Calcultaing xG in Football Matches

Specialeforsvar: Bertram Rølmergaard Hansen

Titel:  Calcultaing xG in Football Matches
Comparing Logistical Regression, LightGBM and XGBoost

Abstract: This thesis presents a study on the application of Expected Goals (xG) models in football analytics, focusing on quantifying and predicting goal-scoring opportunities. Utilizing data from various leagues, we implemented and compared the performance of Logistic Regression, Gradient Boosting (LightGBM), and XGBoost models. These models were trained on two
distinct datasets, both incorporating shot distance, angle, type of pass, and defensive pressure, to estimate the probability of a shot resulting in a goal.
Our findings reveal that while Logistic Regression provides simplicity and interpretability, its predictive performance is outperformed by more complex models like LightGBM and XGBoost, which effectively capture non-linear relationships and interactions within the data.
Feature engineering was crucial in enhancing model accuracy, with contextual data offering significant insights into goal-scoring dynamics. Additionally, we utilized xG values from the best-performing model to simulate match outcomes and estimate the probabilities of final league standings.

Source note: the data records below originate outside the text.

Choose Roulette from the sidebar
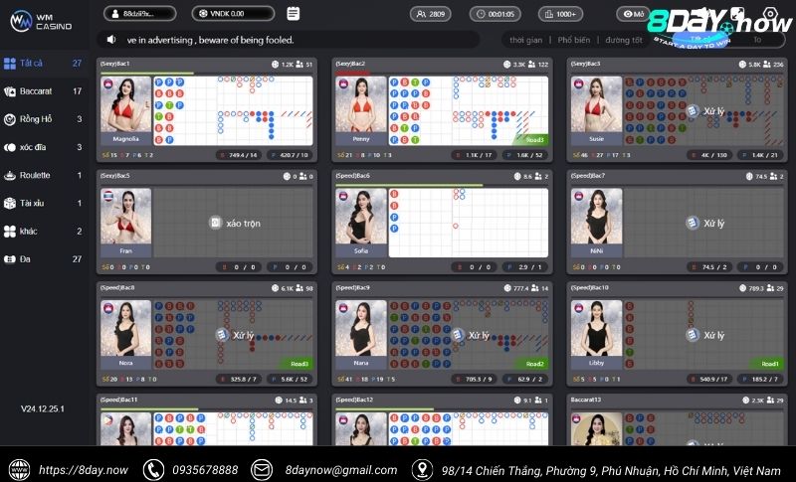This screenshot has height=482, width=796. click(x=36, y=175)
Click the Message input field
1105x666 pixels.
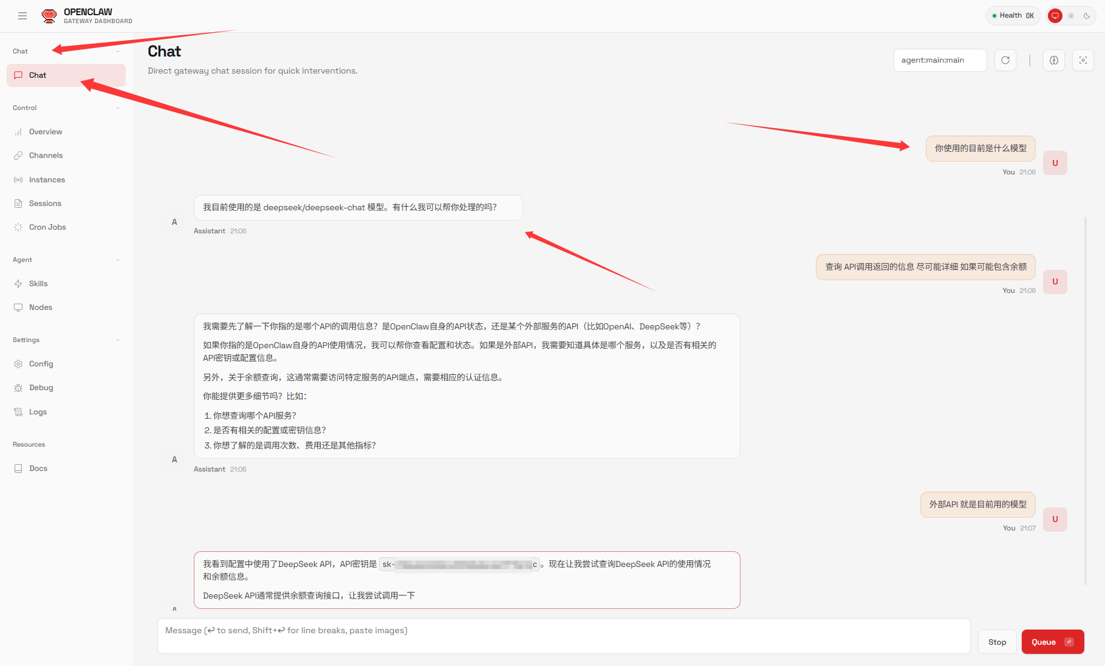click(563, 636)
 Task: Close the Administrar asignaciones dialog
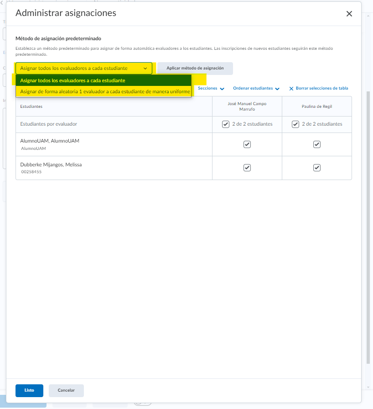[x=349, y=14]
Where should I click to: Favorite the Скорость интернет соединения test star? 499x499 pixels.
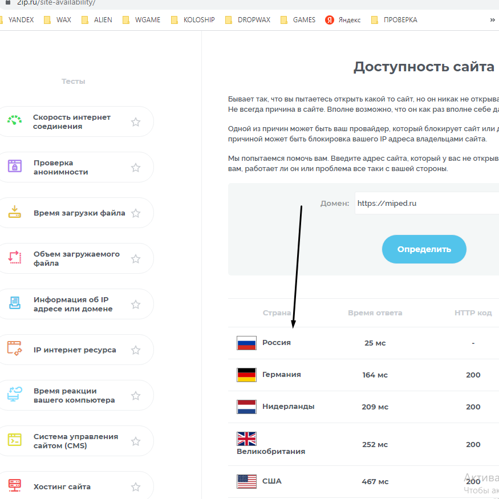(136, 122)
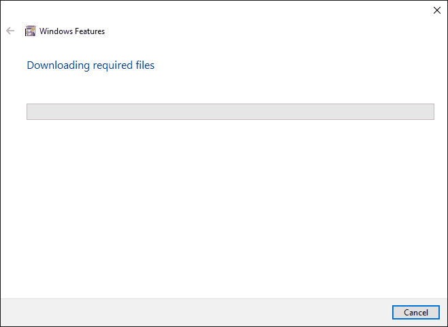Click the icon beside Windows Features title
448x327 pixels.
coord(30,31)
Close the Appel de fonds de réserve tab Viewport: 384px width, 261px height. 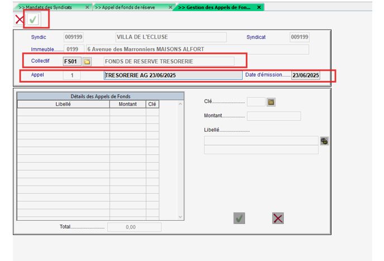pyautogui.click(x=172, y=7)
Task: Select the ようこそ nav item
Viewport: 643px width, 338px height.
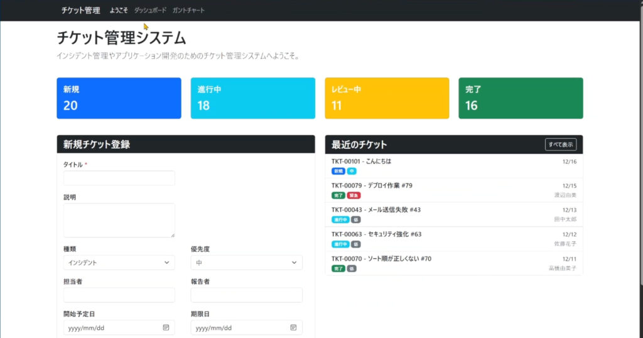Action: pos(119,11)
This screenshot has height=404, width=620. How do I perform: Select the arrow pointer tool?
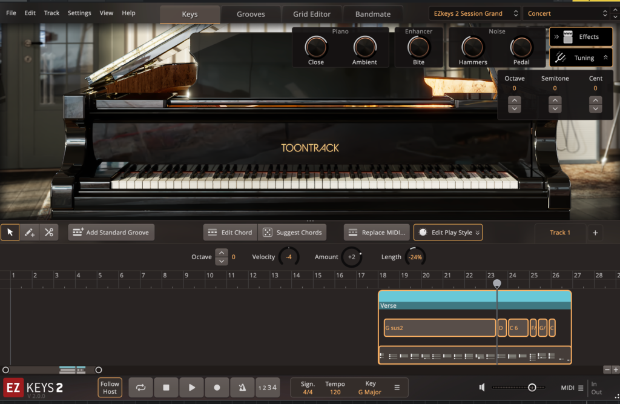[9, 232]
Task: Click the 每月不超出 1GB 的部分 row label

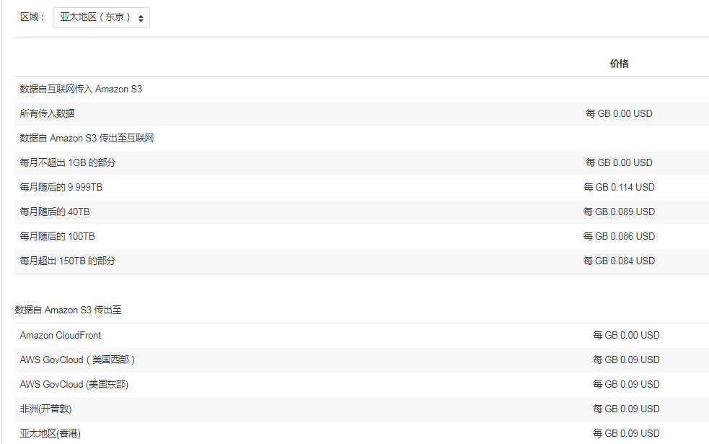Action: 68,162
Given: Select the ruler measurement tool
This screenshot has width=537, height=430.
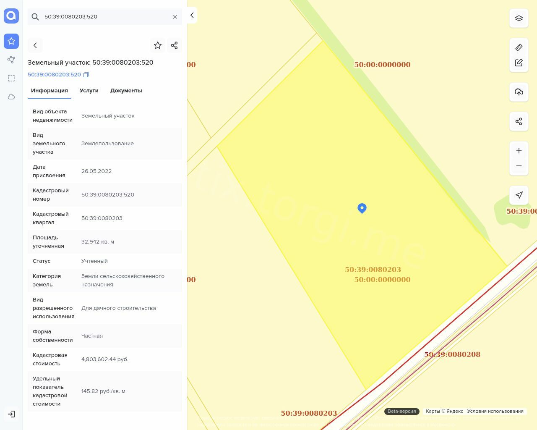Looking at the screenshot, I should pos(519,47).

Through extensive simulations, we demonstrated the practical applications of xG models in predicting league results and identifying discrepancies between expected and actual performances.
The thesis also highlights the limitations of xG as a concept and suggests improvements. For example, the models use data from a few selected seasons, as these are the only seasons where data is available.

Vejleder: Rolf Poulsen
Censor:   Kim Christensen, Aarhus Universitet